Exercise requirements: Please copy out the entries below exactly, beginning with the line that contains "Toggle Auto spin mode" and ending with the line that contains "View Orders for the Higginbotham store", and include nothing outside that span.

Input:
▼

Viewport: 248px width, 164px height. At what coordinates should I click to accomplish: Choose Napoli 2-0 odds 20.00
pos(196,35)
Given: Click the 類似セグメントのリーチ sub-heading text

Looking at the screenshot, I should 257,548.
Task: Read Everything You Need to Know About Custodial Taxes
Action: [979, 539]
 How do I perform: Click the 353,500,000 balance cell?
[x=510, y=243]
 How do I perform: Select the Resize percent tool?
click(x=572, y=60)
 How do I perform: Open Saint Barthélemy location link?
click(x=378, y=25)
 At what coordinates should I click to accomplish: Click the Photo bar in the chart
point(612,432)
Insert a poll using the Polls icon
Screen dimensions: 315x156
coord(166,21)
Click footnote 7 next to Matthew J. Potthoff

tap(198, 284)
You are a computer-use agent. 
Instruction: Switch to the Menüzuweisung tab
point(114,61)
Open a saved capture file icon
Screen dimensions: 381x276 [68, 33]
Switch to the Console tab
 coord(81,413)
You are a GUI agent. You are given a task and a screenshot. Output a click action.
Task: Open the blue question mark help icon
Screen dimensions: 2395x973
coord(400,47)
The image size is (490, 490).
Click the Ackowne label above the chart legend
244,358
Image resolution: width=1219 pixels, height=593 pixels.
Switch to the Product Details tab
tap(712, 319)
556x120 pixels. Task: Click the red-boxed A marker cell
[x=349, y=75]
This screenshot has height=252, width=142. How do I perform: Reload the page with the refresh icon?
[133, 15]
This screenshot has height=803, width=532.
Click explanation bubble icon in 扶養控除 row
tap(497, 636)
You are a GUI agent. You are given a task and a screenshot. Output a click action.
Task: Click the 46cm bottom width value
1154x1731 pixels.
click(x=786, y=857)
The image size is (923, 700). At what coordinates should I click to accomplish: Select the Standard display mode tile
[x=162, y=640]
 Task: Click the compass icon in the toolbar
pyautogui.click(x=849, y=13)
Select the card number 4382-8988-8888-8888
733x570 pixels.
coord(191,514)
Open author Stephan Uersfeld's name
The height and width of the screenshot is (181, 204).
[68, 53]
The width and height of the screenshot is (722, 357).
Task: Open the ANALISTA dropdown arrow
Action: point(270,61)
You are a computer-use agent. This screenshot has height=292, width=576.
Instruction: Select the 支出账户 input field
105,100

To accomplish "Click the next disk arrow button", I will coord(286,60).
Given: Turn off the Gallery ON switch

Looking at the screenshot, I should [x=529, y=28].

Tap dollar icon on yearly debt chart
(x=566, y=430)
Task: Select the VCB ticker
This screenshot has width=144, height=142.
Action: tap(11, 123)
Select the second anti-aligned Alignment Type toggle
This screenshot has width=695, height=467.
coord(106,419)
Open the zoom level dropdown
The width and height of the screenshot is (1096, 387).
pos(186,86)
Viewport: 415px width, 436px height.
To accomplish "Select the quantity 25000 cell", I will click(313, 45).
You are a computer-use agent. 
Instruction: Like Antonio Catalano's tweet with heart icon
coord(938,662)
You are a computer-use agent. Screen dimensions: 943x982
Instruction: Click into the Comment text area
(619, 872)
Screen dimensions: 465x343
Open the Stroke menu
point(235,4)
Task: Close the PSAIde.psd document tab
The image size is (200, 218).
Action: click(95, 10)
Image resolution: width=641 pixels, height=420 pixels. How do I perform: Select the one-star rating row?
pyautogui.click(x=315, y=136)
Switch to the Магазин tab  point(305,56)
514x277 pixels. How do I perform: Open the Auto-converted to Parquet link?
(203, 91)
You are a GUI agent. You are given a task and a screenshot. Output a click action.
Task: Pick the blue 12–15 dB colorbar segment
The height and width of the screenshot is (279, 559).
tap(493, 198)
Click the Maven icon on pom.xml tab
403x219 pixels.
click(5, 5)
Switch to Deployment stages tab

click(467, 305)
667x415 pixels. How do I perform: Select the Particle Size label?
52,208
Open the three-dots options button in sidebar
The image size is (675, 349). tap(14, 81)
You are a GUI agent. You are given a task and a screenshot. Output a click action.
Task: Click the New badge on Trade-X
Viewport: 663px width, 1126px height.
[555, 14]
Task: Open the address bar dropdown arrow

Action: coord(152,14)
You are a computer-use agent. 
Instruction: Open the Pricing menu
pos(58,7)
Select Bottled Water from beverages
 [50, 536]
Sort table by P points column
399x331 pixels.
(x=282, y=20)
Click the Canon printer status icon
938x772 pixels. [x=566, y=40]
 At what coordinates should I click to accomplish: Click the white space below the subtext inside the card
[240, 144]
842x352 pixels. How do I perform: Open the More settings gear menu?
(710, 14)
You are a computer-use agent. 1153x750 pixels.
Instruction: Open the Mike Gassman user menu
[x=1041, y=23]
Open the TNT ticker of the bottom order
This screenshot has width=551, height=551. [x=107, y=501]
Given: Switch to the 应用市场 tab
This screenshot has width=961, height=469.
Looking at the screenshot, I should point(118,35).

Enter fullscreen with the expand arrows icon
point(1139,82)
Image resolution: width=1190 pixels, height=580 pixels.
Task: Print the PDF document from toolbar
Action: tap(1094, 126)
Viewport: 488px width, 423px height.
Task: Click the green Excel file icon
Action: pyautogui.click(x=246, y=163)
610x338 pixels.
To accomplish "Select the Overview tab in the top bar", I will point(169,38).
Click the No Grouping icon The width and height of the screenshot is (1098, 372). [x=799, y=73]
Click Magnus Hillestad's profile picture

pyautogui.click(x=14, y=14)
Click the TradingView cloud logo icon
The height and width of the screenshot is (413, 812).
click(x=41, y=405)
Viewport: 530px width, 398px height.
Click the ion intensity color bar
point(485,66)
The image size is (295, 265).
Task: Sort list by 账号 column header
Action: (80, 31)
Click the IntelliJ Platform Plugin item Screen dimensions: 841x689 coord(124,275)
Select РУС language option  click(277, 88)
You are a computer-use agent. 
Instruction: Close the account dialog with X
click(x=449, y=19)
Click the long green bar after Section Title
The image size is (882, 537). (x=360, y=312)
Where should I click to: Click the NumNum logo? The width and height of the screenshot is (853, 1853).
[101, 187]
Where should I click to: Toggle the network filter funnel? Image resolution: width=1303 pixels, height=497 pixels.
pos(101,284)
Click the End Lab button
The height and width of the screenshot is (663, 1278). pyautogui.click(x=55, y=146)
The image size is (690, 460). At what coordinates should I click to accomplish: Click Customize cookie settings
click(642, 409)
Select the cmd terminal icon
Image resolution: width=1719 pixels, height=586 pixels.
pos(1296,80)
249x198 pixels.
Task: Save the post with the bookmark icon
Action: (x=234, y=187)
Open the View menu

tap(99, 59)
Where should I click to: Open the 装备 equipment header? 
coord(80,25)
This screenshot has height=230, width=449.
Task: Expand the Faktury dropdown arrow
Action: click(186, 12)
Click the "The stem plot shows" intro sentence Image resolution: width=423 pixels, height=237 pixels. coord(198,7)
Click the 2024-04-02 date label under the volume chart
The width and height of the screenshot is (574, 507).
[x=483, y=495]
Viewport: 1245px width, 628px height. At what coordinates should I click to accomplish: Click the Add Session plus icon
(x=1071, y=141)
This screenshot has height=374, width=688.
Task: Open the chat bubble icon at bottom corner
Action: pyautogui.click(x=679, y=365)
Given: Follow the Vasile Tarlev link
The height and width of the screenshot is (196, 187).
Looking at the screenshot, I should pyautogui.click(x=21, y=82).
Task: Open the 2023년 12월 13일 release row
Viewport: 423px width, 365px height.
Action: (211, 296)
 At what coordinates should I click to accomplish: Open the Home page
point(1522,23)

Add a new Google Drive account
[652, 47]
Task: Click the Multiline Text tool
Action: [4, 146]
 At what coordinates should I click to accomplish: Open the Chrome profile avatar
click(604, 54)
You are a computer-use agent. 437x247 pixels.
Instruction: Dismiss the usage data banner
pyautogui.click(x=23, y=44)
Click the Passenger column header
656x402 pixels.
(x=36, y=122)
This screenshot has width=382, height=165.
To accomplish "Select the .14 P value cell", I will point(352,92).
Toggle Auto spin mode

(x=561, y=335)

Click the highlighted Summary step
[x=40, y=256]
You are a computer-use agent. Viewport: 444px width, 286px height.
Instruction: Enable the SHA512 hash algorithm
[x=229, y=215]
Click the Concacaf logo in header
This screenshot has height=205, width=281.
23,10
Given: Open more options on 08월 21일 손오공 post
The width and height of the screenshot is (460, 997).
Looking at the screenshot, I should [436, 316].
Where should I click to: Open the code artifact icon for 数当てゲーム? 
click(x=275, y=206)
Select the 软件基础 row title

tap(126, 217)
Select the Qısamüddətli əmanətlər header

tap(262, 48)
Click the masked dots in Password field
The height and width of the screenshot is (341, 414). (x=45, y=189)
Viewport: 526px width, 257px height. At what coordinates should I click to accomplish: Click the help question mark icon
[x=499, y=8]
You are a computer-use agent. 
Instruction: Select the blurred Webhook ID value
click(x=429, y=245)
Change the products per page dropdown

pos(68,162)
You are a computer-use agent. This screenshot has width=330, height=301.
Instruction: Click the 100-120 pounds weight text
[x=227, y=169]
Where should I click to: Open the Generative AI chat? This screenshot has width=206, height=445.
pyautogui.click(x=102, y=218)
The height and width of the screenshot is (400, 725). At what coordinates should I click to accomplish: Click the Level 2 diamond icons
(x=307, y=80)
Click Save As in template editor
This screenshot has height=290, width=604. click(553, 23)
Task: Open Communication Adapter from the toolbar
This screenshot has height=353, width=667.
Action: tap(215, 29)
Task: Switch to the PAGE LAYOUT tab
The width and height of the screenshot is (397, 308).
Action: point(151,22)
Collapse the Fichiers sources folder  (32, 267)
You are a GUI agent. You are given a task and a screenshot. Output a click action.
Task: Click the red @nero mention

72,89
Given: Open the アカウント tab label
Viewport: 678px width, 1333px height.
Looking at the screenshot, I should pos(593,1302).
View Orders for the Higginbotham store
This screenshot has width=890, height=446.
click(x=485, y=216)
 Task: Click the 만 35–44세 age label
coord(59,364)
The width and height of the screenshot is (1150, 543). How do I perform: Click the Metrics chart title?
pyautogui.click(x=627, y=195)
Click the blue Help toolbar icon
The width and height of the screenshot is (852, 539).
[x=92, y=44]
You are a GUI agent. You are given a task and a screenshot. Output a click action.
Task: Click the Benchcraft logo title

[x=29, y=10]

▲

Response:
Toggle Auto spin mode

(x=561, y=335)

Click the highlighted Summary step
[x=40, y=256]
You are a computer-use agent. Viewport: 444px width, 286px height.
Instruction: Enable the SHA512 hash algorithm
[x=229, y=215]
Click the Concacaf logo in header
This screenshot has height=205, width=281.
23,10
Given: Open more options on 08월 21일 손오공 post
The width and height of the screenshot is (460, 997).
Looking at the screenshot, I should [436, 316].
Where should I click to: Open the code artifact icon for 数当てゲーム? 
click(x=275, y=206)
Select the 软件基础 row title

tap(126, 217)
Select the Qısamüddətli əmanətlər header

tap(262, 48)
Click the masked dots in Password field
The height and width of the screenshot is (341, 414). (x=45, y=189)
Viewport: 526px width, 257px height. At what coordinates should I click to accomplish: Click the help question mark icon
[x=499, y=8]
You are a computer-use agent. 
Instruction: Select the blurred Webhook ID value
click(x=429, y=245)
Change the products per page dropdown

pos(68,162)
You are a computer-use agent. This screenshot has width=330, height=301.
Instruction: Click the 100-120 pounds weight text
[x=227, y=169]
Where should I click to: Open the Generative AI chat? This screenshot has width=206, height=445.
pyautogui.click(x=102, y=218)
The height and width of the screenshot is (400, 725). At what coordinates should I click to accomplish: Click the Level 2 diamond icons
(x=307, y=80)
Click Save As in template editor
This screenshot has height=290, width=604. click(553, 23)
Task: Open Communication Adapter from the toolbar
This screenshot has height=353, width=667.
Action: tap(215, 29)
Task: Switch to the PAGE LAYOUT tab
The width and height of the screenshot is (397, 308).
Action: point(151,22)
Collapse the Fichiers sources folder  (32, 267)
You are a GUI agent. You are given a task and a screenshot. Output a click action.
Task: Click the red @nero mention

72,89
Given: Open the アカウント tab label
Viewport: 678px width, 1333px height.
Looking at the screenshot, I should pos(593,1302).
View Orders for the Higginbotham store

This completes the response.